WHAT IS EXPECTED:
Below are the records; tally the lines in them that include the word "refresh" and reply with the number alone.

EXERCISE MATERIALS:
──────────────────────────────

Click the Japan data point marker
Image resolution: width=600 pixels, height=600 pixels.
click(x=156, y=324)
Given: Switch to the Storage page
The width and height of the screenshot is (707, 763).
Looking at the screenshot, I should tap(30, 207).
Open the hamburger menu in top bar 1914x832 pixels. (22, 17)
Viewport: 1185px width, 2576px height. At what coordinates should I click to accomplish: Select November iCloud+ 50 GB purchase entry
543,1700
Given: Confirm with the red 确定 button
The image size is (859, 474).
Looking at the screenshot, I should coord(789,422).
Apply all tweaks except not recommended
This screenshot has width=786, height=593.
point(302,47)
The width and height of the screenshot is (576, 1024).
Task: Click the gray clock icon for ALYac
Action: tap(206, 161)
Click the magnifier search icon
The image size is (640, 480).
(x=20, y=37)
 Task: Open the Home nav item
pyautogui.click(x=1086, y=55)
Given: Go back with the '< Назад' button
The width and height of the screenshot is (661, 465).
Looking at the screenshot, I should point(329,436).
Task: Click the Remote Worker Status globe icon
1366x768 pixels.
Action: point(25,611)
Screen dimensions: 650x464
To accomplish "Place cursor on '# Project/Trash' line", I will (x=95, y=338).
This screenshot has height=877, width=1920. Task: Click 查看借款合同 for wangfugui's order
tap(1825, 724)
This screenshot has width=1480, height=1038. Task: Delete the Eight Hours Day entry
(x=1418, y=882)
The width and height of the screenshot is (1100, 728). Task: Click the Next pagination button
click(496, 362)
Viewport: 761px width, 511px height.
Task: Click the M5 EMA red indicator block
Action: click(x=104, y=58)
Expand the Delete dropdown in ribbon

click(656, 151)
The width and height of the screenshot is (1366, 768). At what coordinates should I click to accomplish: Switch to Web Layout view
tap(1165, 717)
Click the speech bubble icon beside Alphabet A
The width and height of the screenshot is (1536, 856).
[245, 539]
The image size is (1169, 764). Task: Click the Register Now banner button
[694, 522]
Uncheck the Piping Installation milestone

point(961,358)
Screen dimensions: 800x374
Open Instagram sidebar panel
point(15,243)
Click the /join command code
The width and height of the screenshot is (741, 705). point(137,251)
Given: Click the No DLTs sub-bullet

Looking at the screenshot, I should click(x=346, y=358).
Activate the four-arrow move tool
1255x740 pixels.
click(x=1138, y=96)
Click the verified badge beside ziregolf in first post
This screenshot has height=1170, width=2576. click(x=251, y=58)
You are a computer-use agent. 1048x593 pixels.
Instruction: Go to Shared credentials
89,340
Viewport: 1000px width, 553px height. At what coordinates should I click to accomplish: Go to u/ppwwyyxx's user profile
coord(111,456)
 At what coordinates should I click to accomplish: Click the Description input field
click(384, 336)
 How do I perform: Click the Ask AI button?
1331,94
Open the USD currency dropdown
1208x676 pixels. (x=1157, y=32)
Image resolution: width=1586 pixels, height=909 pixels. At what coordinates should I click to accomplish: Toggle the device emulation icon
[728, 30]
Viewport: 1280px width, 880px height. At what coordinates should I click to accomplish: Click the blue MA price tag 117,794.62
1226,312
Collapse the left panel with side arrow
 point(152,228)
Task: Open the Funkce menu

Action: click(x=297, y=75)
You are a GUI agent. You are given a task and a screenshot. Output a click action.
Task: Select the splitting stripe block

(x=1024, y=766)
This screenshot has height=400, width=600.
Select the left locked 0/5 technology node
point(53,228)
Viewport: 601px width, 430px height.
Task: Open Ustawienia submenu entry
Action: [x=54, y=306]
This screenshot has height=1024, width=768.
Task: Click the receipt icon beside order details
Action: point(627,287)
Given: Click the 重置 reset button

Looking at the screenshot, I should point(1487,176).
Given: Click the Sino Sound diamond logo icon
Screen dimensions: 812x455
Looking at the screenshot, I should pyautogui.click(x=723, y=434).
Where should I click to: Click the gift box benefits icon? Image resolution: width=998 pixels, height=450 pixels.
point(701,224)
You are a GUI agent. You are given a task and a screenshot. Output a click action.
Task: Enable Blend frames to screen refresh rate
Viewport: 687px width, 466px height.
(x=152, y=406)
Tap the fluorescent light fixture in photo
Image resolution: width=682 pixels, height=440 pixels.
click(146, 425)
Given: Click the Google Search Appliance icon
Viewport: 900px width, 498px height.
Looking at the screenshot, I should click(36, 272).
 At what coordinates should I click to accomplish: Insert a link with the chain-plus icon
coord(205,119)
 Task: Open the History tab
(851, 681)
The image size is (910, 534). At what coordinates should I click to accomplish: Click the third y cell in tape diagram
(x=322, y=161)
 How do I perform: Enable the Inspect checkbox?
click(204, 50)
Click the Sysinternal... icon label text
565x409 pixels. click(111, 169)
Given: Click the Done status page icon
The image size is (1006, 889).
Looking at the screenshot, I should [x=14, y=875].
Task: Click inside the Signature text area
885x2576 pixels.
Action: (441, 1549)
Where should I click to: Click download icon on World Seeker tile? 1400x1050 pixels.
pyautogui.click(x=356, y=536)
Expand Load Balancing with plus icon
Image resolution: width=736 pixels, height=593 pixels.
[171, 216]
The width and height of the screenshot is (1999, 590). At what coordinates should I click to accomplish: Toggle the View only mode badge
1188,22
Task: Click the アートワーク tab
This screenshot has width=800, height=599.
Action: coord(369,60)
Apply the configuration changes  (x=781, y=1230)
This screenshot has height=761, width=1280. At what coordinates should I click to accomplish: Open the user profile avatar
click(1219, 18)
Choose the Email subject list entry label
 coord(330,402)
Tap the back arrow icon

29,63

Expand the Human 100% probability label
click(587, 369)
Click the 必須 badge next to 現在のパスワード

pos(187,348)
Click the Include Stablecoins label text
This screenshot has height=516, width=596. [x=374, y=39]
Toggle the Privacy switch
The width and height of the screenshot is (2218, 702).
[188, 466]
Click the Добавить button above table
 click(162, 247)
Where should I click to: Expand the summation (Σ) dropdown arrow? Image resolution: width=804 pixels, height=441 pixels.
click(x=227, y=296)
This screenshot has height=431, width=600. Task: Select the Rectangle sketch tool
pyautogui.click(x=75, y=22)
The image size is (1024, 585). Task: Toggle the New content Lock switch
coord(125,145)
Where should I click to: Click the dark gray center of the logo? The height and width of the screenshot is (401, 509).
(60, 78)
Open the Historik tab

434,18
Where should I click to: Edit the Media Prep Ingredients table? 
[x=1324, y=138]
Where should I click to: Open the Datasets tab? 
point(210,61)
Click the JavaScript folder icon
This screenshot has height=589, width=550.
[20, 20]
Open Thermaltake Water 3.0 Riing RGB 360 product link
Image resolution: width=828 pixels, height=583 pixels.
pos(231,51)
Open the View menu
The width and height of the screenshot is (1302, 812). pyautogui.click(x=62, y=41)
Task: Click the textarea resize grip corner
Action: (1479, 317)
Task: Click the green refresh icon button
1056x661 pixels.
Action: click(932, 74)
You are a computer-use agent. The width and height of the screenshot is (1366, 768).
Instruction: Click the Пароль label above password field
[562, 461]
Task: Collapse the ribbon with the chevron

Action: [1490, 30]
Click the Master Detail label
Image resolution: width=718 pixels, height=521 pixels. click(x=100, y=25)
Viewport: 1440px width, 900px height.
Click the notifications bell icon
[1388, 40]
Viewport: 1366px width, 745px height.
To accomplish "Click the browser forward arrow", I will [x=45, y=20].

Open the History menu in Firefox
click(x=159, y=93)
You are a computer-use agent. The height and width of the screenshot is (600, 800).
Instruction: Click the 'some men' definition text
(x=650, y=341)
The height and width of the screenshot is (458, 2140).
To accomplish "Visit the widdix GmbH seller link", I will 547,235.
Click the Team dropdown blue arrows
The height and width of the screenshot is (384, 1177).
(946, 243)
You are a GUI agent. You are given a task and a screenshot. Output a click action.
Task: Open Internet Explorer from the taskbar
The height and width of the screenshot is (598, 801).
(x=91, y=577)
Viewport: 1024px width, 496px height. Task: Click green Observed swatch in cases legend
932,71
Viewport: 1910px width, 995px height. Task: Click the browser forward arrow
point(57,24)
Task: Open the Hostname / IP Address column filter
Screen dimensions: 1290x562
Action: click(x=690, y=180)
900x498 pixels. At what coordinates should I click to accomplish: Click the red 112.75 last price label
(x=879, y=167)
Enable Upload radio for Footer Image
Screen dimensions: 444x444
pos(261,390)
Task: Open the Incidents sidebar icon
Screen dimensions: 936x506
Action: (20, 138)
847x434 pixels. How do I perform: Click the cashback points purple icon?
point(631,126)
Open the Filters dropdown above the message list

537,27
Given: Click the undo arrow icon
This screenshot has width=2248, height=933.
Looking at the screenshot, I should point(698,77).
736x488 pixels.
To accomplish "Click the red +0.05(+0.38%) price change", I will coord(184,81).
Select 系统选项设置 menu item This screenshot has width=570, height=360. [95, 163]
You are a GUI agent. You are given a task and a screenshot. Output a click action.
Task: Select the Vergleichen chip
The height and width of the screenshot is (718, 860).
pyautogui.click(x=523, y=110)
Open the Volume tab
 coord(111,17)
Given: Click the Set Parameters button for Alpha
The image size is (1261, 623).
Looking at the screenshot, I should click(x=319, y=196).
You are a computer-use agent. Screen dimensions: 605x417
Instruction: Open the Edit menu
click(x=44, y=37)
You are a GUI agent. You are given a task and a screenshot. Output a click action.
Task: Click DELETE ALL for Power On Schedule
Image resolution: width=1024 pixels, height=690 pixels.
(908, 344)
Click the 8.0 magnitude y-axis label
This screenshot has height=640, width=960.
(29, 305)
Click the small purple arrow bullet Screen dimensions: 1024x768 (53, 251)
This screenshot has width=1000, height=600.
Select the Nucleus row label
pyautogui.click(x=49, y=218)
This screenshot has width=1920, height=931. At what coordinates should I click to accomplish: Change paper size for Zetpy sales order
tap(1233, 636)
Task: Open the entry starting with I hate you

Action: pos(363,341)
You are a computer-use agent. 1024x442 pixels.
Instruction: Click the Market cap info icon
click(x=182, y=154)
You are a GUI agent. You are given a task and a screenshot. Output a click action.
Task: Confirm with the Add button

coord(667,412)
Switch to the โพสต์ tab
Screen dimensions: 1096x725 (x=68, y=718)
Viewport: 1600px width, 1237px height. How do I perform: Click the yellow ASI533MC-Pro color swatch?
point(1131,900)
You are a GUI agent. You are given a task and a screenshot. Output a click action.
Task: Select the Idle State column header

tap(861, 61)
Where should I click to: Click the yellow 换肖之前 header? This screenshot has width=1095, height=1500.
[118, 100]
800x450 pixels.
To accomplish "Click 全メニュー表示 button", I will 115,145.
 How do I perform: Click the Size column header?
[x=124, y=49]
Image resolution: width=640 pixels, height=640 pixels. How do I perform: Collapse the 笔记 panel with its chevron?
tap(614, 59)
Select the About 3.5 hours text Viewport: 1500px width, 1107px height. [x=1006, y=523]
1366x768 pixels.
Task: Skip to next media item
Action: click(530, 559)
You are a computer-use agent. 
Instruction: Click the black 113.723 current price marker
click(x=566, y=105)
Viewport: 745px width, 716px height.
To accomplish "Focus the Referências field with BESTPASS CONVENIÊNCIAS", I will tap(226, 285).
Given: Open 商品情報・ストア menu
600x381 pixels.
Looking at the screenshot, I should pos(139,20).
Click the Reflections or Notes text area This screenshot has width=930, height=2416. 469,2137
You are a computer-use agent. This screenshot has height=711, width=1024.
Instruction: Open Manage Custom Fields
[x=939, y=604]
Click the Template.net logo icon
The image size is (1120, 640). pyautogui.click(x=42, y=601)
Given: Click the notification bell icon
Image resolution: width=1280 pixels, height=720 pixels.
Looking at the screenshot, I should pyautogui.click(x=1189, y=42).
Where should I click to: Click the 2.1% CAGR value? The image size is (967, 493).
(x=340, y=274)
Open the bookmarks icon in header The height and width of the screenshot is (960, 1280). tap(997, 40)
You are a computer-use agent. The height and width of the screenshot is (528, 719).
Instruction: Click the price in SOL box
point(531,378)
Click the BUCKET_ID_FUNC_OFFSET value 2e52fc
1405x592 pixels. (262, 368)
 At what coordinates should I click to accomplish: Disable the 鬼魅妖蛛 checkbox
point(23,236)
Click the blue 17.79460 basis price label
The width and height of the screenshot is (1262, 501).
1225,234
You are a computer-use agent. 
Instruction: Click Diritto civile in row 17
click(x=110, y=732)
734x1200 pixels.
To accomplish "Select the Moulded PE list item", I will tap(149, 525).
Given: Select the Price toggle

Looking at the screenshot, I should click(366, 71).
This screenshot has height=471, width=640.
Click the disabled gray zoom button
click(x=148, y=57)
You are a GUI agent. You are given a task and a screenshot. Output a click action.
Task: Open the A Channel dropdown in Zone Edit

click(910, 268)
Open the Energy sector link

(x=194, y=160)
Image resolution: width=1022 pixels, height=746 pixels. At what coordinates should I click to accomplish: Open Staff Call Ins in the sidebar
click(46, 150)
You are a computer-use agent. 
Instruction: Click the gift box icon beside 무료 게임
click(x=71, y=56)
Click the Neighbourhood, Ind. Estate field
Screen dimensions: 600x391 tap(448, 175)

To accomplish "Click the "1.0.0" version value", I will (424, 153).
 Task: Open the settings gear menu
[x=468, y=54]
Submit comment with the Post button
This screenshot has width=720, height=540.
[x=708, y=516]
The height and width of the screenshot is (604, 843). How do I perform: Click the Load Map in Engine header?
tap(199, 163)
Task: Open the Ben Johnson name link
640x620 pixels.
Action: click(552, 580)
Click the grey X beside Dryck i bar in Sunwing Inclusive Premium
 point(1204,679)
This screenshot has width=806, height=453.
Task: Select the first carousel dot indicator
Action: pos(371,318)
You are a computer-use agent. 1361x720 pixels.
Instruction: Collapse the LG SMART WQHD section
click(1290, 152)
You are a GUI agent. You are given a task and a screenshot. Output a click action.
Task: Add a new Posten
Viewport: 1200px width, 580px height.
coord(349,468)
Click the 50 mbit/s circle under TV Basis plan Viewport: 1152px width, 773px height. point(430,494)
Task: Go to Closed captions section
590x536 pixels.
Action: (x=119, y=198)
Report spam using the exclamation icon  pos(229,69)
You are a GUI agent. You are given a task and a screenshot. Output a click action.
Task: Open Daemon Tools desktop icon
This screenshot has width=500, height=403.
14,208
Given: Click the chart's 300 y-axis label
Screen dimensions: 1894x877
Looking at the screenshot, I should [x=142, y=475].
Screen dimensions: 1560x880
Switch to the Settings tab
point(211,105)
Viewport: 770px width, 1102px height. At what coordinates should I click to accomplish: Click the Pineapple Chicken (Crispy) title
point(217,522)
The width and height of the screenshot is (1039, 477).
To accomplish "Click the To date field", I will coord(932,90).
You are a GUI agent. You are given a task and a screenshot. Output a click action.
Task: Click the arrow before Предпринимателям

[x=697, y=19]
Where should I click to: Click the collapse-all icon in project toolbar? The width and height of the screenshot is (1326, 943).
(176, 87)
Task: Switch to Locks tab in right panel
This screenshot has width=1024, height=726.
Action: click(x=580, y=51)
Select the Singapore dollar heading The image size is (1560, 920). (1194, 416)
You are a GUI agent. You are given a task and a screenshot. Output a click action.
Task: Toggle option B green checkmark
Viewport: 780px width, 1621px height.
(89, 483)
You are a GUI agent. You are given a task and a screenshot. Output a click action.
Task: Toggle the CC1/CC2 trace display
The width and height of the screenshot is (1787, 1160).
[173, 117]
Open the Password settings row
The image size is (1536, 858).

──────────────────────────────

SOLUTION FOR THIS EXERCISE:
2